Saved data entries:
-*-*-

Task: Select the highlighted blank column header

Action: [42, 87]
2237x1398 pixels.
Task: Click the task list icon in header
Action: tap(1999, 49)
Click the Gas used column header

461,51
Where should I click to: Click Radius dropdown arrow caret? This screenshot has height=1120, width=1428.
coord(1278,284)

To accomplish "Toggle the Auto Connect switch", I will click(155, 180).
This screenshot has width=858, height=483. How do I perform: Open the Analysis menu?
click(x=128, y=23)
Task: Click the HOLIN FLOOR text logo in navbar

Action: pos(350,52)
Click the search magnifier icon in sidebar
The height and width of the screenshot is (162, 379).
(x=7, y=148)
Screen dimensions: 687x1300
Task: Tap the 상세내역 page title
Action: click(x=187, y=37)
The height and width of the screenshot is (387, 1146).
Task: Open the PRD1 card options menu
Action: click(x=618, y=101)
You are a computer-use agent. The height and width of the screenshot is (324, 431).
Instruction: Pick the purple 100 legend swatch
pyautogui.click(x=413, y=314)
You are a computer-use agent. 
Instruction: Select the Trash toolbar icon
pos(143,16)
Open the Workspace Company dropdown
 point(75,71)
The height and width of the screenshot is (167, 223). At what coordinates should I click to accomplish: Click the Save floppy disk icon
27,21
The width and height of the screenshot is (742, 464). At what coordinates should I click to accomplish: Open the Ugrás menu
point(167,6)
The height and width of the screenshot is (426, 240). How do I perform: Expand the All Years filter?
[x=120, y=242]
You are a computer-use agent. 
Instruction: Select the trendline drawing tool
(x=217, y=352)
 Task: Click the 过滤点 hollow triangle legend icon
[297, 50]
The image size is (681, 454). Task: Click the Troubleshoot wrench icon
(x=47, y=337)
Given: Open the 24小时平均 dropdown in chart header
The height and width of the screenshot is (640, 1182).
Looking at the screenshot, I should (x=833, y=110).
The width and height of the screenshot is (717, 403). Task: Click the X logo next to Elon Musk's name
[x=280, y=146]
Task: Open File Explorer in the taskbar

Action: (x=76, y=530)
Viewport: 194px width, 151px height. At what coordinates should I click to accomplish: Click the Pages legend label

-*-*-

TASK DIRECTIONS
Reproduce every line of the items above verbatim, from the first item through the last.

SOLVED EXERCISE
Task: Select the highlighted blank column header

Action: [42, 87]
2237x1398 pixels.
Task: Click the task list icon in header
Action: tap(1999, 49)
Click the Gas used column header

461,51
Where should I click to: Click Radius dropdown arrow caret? This screenshot has height=1120, width=1428.
coord(1278,284)

To accomplish "Toggle the Auto Connect switch", I will click(155, 180).
This screenshot has width=858, height=483. How do I perform: Open the Analysis menu?
click(x=128, y=23)
Task: Click the HOLIN FLOOR text logo in navbar

Action: pos(350,52)
Click the search magnifier icon in sidebar
The height and width of the screenshot is (162, 379).
(x=7, y=148)
Screen dimensions: 687x1300
Task: Tap the 상세내역 page title
Action: click(x=187, y=37)
The height and width of the screenshot is (387, 1146).
Task: Open the PRD1 card options menu
Action: click(x=618, y=101)
You are a computer-use agent. The height and width of the screenshot is (324, 431).
Instruction: Pick the purple 100 legend swatch
pyautogui.click(x=413, y=314)
You are a computer-use agent. 
Instruction: Select the Trash toolbar icon
pos(143,16)
Open the Workspace Company dropdown
 point(75,71)
The height and width of the screenshot is (167, 223). At what coordinates should I click to accomplish: Click the Save floppy disk icon
27,21
The width and height of the screenshot is (742, 464). At what coordinates should I click to accomplish: Open the Ugrás menu
point(167,6)
The height and width of the screenshot is (426, 240). How do I perform: Expand the All Years filter?
[x=120, y=242]
You are a computer-use agent. 
Instruction: Select the trendline drawing tool
(x=217, y=352)
 Task: Click the 过滤点 hollow triangle legend icon
[297, 50]
The image size is (681, 454). Task: Click the Troubleshoot wrench icon
(x=47, y=337)
Given: Open the 24小时平均 dropdown in chart header
The height and width of the screenshot is (640, 1182).
Looking at the screenshot, I should (x=833, y=110).
The width and height of the screenshot is (717, 403). Task: Click the X logo next to Elon Musk's name
[x=280, y=146]
Task: Open File Explorer in the taskbar

Action: (x=76, y=530)
Viewport: 194px width, 151px height. At what coordinates should I click to accomplish: Click the Pages legend label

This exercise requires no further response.